UNA DULCE DIVAGACIÓN
Se dice que a nadie le amarga un dulce, y bien cierto es.
Aunque ya he comentado en alguna ocasión, que no doy un paso por los dulces, si
me los ponen en bandeja, disfruto como el que más. Y si esa bandeja contiene
una representación de mis dulces debilidades en forma de pastel, para qué
contar: la felicidad llama a mi estómago y también a mis recuerdos de infancia.
Por cierto, mientras me comía de una sentada, y nada menos
que para cenar, una ensaimada de nata, medio mil hojas de crema y un merengue,
como diría aquel, “pa vernos matao”, me he preguntado el por qué lo dulce está
asociado a la felicidad. Los encuentros familiares acaban con algo dulce. La
vela de cumpleaños se ancla en una dulce tarta. Si quieres ver a alguien feliz,
regálale un dulce. Hay quien se quita las penas tomando algo dulce. Cuando vas
a comer o cenar a casa de alguien, habitualmente te presentas con una botella
de vino y algo dulce. Los domingos, que no falte el dulce… por poner solo
algunos ejemplos.
Independientemente de que nuestros antepasados asociaran el
sabor dulce con alimentos ricos en energía y que nuestro cerebro ha conservado
esta preferencia por lo dulce, -aunque no sea en mi caso, que me inclino más
por lo salado, sin descartar en sonadas ocasiones lo dulce-, explicaría por qué
nos resulta tan atractivo y reconfortante. No en vano, el azúcar favorece la liberación
de endorfinas, la llamada hormona de la felicidad.
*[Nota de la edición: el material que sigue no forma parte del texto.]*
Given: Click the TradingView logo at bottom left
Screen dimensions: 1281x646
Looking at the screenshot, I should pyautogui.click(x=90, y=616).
Cuando consumimos alimentos
dulces, nuestro cerebro libera endorfinas y serotonina, que no son otra cosa
que las sustancias químicas responsables de la sensación de bienestar y
felicidad. Además, en lo dulce hay algo emocional a través de la conexión con
nuestra infancia, al estar vinculado a momentos felices.
Pues nada, hasta aquí puedo leer, que ya no tengo más dulce
que meterme en la boca. Bueno, sí que tengo, la otra mitad del mil hojas, pero
tampoco hay que abusar de la felicidad.